Ductal Carcinoma In Situ (DCIS) is a non-invasive malignant proliferation of epithelial cells confined to the mammary ductal-lobular system, without evidence of invasion through the basement membrane. It is frequently detected on screening mammograms due to associated microcalcifications.
Histologic Features:
Malignant Epithelial Proliferation within Ducts: The defining feature is the presence of malignant epithelial cells completely contained within the lumen of the mammary ducts. These cells exhibit varying degrees of cytologic atypia and architectural patterns.
Architectural Patterns: DCIS is broadly classified by architectural patterns, often with mixed patterns present in a single lesion:
Comedo-type: Characterized by high-grade cytologic atypia (large, pleomorphic nuclei, prominent nucleoli, frequent mitoses) and central necrosis within the involved ducts.
Cribriform: Ducts are filled with a uniform population of cells forming "punched-out" or sieve-like spaces (pseudo-lumens).
Micropapillary: Cells form delicate, club-shaped tufts that project into the duct lumen without a fibrovascular core.

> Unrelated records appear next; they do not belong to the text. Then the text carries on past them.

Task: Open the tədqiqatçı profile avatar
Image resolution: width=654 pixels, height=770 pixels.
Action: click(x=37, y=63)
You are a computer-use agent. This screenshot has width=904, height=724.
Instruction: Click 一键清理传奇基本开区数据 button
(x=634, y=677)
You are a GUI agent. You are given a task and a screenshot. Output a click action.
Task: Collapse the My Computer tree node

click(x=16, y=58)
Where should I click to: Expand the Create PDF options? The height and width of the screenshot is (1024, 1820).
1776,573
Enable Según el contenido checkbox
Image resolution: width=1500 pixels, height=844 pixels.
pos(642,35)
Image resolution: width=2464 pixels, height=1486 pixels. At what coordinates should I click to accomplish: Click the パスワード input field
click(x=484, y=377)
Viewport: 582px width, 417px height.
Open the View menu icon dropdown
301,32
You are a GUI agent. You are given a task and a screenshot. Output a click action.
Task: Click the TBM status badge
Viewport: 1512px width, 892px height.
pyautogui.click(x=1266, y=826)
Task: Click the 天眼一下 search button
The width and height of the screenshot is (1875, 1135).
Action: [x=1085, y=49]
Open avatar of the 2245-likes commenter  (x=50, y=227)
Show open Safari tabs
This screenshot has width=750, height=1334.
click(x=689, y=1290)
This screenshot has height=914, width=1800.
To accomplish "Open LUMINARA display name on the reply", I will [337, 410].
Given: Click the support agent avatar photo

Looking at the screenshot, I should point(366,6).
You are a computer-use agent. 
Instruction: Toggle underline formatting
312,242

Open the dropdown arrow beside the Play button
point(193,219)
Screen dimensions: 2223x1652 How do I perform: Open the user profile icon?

Papillary: Cells proliferate around true fibrovascular cores within the ducts.
Solid: Ducts are completely filled with a solid sheet of malignant cells.
Nuclear Grade: DCIS is also categorized by nuclear grade (low, intermediate, high), reflecting the degree of cellular atypia and mitotic activity. High-grade DCIS (often comedo-type) typically shows larger, more pleomorphic nuclei, prominent nucleoli, and necrosis.
Intact Myoepithelial Layer: Crucially, the myoepithelial cell layer, located between the malignant epithelial cells and the basement membrane, is preserved in DCIS. This distinguishes it from invasive carcinoma.
Calcifications:
Location: Calcifications in DCIS are typically intraluminal, forming within the necrotic debris (in comedo-type DCIS) or secretions within the ductal lumens.
Morphology on Histology: On hematoxylin and eosin (H&E) staining, DCIS-associated calcifications appear as basophilic (purplish) deposits. Their morphology can vary:
Amorphous/Granular: Small, indistinct, powdery, or cloudy calcifications, often seen in non-comedo DCIS.
Fine Linear/Branching (Casting): These calcifications are highly suspicious for malignancy and often correspond to the necrotic material within the lumens of involved ducts, taking on the shape of the duct. This type is particularly associated with high-grade, comedo-type DCIS.
Laminated/Crystalline: More regular, sometimes concentric or crystalline structures, often found in low-grade DCIS.
Mammographic Correlation: The presence, morphology (e.g., fine linear branching, fine pleomorphic), and distribution (e.g., clustered, segmental, linear) of microcalcifications on mammography are key indicators for DCIS, necessitating biopsy. Histologic examination of the calcifications confirms that the mammographically targeted area was adequately sampled.
Significance:
DCIS is a non-obligate precursor to invasive breast cancer. While it does not metastasize, it carries a risk of progression to invasive disease if untreated. The presence of calcifications is often the only clinical manifestation, making their accurate assessment critical for early diagnosis and management. The type and extent of DCIS, particularly nuclear grade, have implications for prognosis and treatment planning.